From the entries provided below, copy each line that contains the word "button".

Content starts

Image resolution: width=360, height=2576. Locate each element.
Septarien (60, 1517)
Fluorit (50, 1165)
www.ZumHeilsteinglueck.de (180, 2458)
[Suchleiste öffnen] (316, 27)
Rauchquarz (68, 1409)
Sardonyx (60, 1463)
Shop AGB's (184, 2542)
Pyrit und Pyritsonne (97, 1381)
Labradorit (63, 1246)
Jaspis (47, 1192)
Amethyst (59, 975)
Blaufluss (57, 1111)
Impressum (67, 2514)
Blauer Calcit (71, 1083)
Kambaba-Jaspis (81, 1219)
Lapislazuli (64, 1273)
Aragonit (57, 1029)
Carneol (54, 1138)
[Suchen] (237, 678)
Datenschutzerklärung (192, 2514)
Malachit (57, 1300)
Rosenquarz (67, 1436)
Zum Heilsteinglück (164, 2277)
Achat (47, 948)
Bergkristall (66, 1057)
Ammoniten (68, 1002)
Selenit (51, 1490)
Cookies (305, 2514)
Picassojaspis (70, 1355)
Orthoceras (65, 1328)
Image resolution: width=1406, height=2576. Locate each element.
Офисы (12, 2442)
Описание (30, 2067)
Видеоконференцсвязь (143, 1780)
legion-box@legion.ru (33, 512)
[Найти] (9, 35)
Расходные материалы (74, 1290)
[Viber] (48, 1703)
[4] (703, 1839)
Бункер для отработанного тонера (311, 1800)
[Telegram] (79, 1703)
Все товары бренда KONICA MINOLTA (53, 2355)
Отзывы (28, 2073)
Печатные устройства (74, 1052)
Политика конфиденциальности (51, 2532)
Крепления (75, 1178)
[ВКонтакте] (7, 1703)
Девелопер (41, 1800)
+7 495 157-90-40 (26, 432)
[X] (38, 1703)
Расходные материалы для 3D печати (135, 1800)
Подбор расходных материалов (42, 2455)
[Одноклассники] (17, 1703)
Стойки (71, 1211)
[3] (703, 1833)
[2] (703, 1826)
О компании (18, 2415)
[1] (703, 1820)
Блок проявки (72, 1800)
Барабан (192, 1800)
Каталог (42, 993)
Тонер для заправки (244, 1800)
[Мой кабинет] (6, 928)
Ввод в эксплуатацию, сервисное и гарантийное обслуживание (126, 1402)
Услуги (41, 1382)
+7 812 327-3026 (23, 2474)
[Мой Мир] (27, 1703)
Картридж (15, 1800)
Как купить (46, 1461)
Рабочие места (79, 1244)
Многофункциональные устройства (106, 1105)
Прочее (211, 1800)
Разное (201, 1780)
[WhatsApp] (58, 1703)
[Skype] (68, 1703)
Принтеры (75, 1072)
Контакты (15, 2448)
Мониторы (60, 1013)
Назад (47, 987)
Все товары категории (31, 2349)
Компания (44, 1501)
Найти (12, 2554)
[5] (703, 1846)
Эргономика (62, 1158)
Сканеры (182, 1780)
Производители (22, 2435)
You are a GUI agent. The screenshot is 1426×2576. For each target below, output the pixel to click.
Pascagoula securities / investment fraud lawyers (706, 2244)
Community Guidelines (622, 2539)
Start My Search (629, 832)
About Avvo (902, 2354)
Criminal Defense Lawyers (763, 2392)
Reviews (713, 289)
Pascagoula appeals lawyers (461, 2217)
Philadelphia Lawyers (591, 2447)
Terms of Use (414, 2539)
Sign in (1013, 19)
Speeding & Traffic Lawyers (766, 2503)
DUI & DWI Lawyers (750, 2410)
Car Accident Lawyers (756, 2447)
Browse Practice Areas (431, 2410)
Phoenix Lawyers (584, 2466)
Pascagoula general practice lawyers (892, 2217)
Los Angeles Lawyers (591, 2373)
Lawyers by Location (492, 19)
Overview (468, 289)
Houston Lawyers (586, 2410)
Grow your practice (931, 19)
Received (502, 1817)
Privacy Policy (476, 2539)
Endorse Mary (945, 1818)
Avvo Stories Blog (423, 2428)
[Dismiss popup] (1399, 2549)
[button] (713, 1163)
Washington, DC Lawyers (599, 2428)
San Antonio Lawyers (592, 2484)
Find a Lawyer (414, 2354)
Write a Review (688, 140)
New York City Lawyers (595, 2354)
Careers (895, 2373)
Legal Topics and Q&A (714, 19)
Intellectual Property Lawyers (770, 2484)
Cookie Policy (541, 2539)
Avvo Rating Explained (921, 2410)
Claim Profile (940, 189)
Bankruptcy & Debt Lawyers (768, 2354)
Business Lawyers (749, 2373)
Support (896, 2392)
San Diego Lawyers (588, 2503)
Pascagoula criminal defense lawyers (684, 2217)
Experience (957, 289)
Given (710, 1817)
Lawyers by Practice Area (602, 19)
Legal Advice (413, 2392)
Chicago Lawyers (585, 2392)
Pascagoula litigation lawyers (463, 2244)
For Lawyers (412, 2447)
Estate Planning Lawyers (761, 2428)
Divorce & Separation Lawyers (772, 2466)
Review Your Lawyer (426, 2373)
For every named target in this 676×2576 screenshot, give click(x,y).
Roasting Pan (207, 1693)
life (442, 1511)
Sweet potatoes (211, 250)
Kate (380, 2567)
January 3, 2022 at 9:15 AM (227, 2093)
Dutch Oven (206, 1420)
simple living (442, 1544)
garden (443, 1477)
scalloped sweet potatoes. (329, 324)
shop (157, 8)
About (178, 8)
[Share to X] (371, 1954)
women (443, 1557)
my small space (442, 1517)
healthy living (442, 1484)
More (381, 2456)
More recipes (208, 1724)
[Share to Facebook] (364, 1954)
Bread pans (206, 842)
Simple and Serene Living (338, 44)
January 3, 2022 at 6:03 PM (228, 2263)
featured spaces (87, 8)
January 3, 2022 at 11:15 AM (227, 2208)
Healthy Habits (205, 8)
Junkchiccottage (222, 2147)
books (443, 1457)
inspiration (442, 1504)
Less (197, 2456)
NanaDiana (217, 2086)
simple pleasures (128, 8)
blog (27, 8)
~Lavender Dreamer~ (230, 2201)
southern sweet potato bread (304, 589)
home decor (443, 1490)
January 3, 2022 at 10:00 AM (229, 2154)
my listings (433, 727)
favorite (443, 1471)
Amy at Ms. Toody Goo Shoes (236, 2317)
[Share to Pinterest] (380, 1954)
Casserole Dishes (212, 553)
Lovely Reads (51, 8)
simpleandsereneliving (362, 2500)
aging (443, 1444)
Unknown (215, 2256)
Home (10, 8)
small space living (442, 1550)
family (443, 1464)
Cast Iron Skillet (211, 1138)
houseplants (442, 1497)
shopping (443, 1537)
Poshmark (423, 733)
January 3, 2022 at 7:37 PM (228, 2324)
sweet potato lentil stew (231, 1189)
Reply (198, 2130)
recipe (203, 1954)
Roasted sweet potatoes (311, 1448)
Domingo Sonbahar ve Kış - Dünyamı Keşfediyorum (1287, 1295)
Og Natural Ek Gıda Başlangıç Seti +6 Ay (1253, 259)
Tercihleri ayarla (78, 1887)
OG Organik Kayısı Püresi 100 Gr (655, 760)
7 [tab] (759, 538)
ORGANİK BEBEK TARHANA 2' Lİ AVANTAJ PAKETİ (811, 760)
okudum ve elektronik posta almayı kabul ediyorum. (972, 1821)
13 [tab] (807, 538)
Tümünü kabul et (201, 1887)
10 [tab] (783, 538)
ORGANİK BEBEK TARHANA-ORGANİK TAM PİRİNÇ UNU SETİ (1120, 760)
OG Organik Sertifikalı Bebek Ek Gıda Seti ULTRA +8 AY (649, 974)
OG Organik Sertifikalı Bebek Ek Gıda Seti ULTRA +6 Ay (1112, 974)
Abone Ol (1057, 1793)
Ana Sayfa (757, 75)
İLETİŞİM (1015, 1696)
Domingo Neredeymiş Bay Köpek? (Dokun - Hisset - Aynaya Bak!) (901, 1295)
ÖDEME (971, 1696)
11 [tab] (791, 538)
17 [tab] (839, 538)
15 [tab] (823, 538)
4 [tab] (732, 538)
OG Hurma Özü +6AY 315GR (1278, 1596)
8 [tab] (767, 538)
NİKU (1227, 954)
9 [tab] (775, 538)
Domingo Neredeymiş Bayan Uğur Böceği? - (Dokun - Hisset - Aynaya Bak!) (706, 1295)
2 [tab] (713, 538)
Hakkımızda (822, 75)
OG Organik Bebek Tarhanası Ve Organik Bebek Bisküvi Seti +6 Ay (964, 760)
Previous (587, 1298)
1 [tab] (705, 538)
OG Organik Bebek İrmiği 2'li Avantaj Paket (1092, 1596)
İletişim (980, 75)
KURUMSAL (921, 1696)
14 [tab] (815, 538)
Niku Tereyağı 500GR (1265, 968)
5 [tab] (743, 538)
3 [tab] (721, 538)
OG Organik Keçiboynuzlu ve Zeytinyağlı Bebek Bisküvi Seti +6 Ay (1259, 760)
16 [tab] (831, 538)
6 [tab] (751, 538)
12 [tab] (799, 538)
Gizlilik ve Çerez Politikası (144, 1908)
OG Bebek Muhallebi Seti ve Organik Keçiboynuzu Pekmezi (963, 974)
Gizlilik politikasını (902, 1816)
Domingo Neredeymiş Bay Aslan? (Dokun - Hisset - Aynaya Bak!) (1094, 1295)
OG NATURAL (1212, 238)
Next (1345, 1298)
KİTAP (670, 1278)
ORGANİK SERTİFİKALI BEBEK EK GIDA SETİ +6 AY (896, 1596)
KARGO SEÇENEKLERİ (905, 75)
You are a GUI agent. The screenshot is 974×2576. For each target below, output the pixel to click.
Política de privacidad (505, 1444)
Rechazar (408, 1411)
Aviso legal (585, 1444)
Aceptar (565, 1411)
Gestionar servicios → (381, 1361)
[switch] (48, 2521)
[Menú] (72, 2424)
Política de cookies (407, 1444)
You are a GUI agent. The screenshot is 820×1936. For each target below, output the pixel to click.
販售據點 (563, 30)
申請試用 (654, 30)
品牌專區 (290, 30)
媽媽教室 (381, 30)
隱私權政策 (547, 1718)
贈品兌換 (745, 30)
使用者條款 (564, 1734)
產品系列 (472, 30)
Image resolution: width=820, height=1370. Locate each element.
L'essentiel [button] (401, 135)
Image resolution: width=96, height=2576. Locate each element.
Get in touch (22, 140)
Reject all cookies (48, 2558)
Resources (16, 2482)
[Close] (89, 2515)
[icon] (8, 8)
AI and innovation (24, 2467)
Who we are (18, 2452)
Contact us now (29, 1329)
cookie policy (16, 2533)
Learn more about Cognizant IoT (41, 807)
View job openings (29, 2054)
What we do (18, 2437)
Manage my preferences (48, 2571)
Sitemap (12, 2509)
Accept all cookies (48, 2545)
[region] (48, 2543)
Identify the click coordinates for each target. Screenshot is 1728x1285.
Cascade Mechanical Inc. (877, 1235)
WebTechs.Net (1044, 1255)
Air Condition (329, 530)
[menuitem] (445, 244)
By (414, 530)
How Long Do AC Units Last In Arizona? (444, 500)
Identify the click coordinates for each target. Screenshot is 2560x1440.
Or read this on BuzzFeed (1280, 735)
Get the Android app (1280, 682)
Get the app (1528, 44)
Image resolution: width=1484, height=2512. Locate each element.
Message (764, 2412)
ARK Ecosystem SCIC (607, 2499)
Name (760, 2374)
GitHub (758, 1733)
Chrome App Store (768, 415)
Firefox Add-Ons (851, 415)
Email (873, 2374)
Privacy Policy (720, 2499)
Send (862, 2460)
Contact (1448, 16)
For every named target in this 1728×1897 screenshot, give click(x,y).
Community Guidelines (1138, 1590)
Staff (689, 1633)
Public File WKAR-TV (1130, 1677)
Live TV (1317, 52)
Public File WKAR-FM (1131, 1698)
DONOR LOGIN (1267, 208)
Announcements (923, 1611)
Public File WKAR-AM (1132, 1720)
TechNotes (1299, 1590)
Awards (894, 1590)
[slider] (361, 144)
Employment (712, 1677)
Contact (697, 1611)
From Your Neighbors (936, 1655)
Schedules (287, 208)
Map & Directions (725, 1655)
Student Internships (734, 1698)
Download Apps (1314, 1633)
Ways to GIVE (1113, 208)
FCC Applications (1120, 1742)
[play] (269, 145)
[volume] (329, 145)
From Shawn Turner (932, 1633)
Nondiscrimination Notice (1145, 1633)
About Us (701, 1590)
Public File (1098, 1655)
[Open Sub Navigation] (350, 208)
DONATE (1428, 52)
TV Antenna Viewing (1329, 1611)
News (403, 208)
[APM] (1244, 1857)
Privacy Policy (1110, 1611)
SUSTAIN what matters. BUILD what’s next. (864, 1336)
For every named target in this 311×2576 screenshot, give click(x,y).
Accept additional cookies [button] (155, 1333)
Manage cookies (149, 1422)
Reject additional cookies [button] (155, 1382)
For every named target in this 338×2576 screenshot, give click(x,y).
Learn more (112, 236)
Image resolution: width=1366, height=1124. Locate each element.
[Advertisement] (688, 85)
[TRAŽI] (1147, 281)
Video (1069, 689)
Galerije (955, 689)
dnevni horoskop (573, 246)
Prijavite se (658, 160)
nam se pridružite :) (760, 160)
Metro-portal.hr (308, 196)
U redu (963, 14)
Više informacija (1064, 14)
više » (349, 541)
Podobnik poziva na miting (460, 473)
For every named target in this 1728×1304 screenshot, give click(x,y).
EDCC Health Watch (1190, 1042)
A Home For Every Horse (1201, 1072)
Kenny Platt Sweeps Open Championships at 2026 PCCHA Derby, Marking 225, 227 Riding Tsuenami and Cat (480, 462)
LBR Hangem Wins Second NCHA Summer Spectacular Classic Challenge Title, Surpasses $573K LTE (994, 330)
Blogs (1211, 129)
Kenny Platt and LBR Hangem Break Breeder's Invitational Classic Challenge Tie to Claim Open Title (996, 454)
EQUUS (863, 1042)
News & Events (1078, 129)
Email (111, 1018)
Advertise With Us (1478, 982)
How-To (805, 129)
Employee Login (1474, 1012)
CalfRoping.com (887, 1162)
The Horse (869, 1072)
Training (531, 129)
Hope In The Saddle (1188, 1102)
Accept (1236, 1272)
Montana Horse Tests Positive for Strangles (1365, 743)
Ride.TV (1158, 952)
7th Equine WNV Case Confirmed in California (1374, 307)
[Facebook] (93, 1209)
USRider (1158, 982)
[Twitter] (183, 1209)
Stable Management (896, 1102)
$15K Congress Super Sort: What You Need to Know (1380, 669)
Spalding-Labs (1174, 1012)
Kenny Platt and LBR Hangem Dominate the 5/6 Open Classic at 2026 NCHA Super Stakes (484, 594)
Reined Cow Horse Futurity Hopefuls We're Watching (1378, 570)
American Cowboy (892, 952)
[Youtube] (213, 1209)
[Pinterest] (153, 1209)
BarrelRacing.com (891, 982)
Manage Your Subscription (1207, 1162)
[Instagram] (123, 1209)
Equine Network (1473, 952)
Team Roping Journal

Content ends

◆ **RESULT OF THE TASK**:
[button] (713, 1163)
L'essentiel [button] (401, 135)
Accept additional cookies [button] (155, 1333)
Reject additional cookies [button] (155, 1382)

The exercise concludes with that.